> [Problem details] Please copy the records word for word, beginning at the line that contains "coordinates (767, 54)." and stopping after the line that contains "x-tick-label: 1995 is".

> [Supplied information]
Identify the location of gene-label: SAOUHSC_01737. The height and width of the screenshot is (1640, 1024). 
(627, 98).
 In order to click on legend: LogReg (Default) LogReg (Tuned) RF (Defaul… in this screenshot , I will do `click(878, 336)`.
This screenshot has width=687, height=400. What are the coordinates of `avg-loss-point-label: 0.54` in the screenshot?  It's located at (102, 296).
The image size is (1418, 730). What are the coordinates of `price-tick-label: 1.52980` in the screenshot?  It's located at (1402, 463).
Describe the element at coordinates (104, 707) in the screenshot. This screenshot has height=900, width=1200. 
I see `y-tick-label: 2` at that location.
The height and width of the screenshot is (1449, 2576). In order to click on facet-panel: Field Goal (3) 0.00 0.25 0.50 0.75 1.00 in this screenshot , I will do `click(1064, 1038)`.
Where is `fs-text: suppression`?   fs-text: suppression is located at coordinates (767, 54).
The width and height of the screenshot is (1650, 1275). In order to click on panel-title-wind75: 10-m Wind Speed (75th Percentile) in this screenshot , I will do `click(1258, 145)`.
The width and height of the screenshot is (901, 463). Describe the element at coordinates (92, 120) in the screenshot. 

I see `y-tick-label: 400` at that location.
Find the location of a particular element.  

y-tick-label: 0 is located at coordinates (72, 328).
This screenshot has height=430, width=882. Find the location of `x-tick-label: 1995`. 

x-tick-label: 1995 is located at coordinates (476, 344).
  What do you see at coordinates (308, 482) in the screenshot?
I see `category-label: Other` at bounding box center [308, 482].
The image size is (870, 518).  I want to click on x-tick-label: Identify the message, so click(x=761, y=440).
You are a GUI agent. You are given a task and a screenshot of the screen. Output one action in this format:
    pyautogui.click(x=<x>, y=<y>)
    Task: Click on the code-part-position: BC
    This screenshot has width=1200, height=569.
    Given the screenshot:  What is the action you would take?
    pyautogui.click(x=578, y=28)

> [Result of the task]
Where is `fs-text: suppression`?   fs-text: suppression is located at coordinates (767, 54).
The width and height of the screenshot is (1650, 1275). In order to click on panel-title-wind75: 10-m Wind Speed (75th Percentile) in this screenshot , I will do `click(1258, 145)`.
The width and height of the screenshot is (901, 463). Describe the element at coordinates (92, 120) in the screenshot. 

I see `y-tick-label: 400` at that location.
Find the location of a particular element.  

y-tick-label: 0 is located at coordinates (72, 328).
This screenshot has height=430, width=882. Find the location of `x-tick-label: 1995`. 

x-tick-label: 1995 is located at coordinates (476, 344).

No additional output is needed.